For many years, Gould lived in Dobbs Ferry, on a huge estate, Agawam, that sat along the Hudson River. Gould was a generous benefactor to the small village, and one of his contributions, Gould Park, remains an important recreational site for village residents. He was also a very active member of the Jekyll Island Club on Jekyll Island, Georgia, along with J.P. Morgan and William Rockefeller among others. In 1900, Gould purchased the former cottage of David H. King Jr., "a single-storied, Italian Renaissance house surrounding a central courtyard, complete with a swimming pool fed by an artesian well."

On October 26, 1892, Gould married Sarah Cantine Shrady (c. 1870–1951), stepdaughter of the prominent physician George Frederick Shrady Sr., another member of the Jekyll Island Club. Together, they had two sons:

- Edwin Gould Jr. (1894–1917), who died following a freak hunting accident on Jekyll Island at the age of 23.
- Frank Miller Gould (c. 1895–1945), who married Florence Amelia Bacon in 1924. They divorced in Reno in 1944 and Frank remarried to Helen Dolores ( Roosen) Curran at Macon, Georgia, on June 7, 1944, shortly before his death in 1945.

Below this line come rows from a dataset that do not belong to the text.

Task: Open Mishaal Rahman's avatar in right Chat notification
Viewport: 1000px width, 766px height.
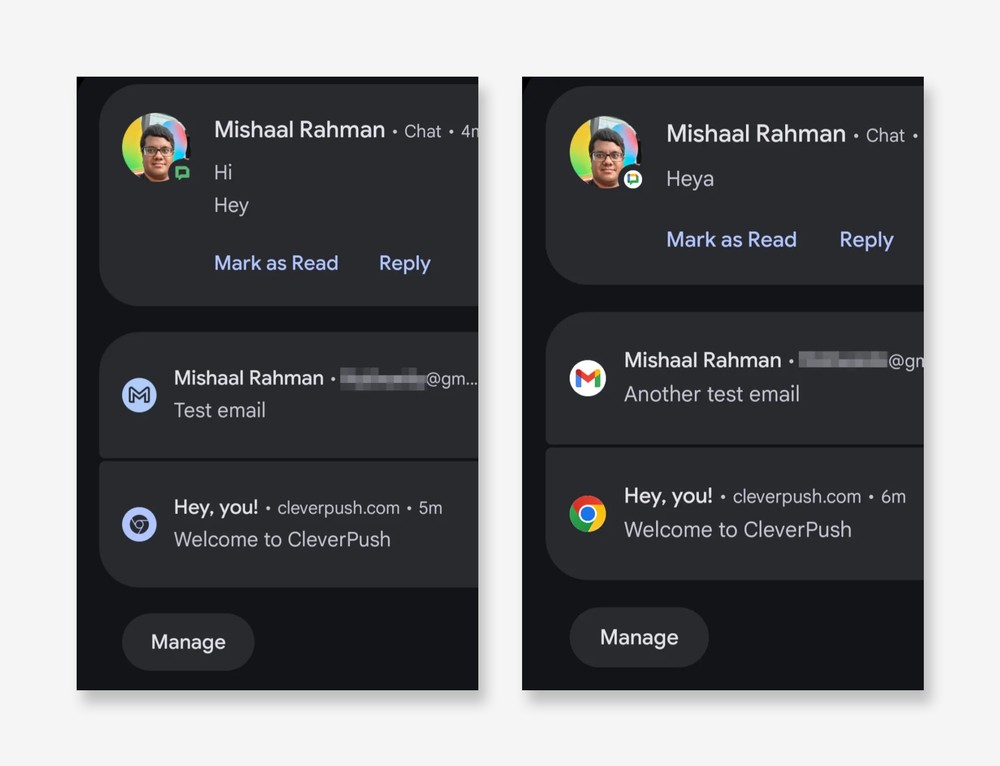Action: coord(605,152)
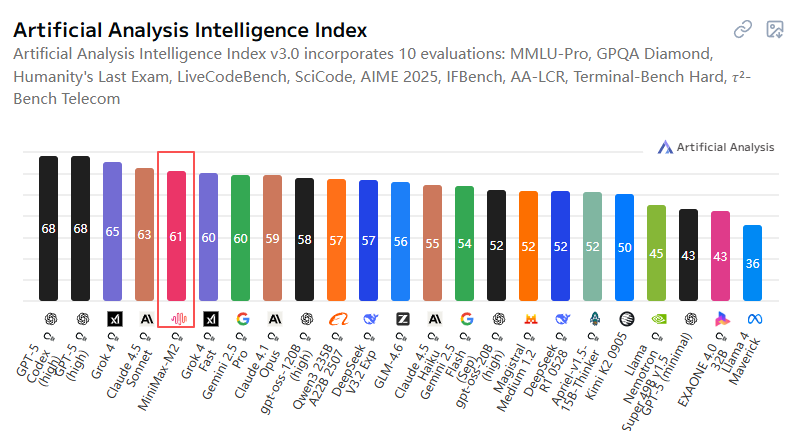Click the Google logo under Gemini 2.5 Pro
Screen dimensions: 798x443
pyautogui.click(x=241, y=319)
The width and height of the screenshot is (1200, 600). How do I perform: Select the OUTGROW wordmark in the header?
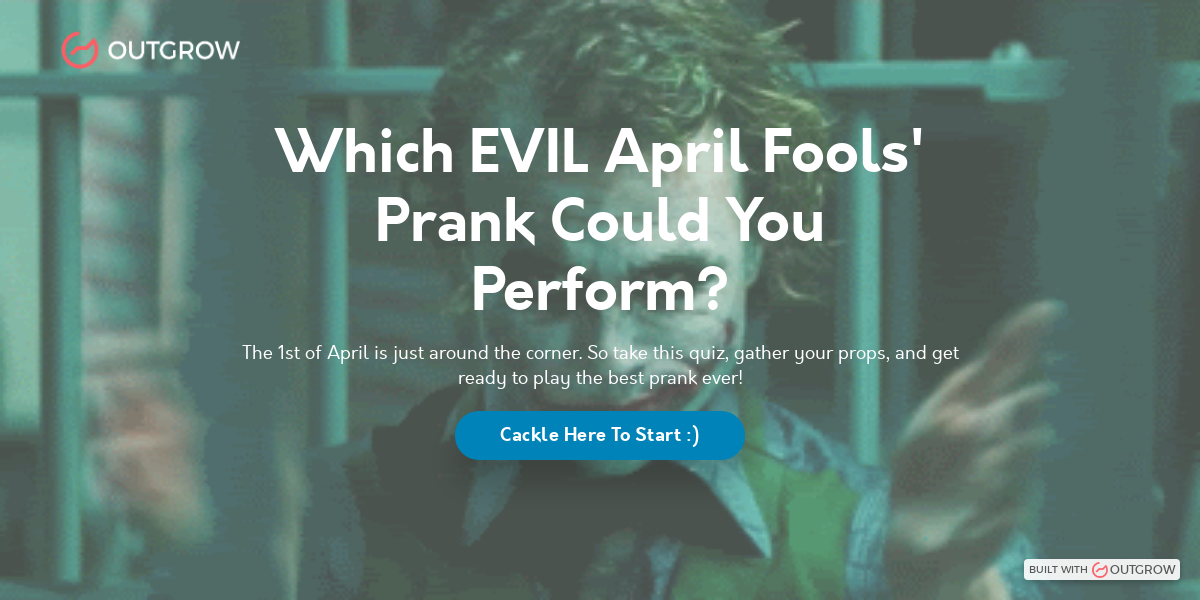tap(176, 49)
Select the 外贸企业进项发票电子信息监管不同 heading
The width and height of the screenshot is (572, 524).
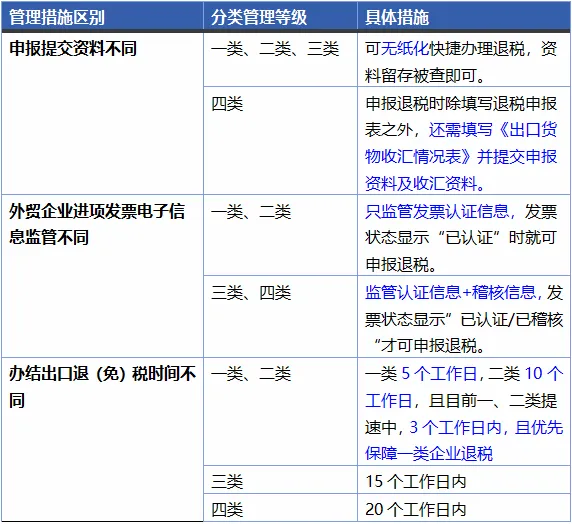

Gould died on July 12, 1933. After his dinner he complained of not feeling well, and died after midnight in his bed, at his estate Highwood in Oyster Bay Cove, New York. He was buried in the family mausoleum in Woodlawn Cemetery. Upon his death, his widow reportedly inherited $10 million.

===Descendants===
Through his son Frank, he was a grandfather of Marianne Gould (1926–1957), who married (and later divorced) Lt. John W. McDonough, and New York real estate investor Edwin Jay Gould (1932–1993).

===Legacy===
Much like his famous sister, Helen Miller Gould Shepard, Edwin was a prominent philanthropist. He was known for his avoidance of grand public displays and his focus on the welfare of young people, prompted by the untimely death of his son. In 1923, through a special act of the New York Legislature, he established the Edwin Gould Foundation for Children whose work laid foundational support for numerous successful nonprofits and community services in areas of early childhood education, foster care, and workforce training for women. In 2018, Edwin Gould Services for Children and Families merged with Rising Ground, a leading human services nonprofit.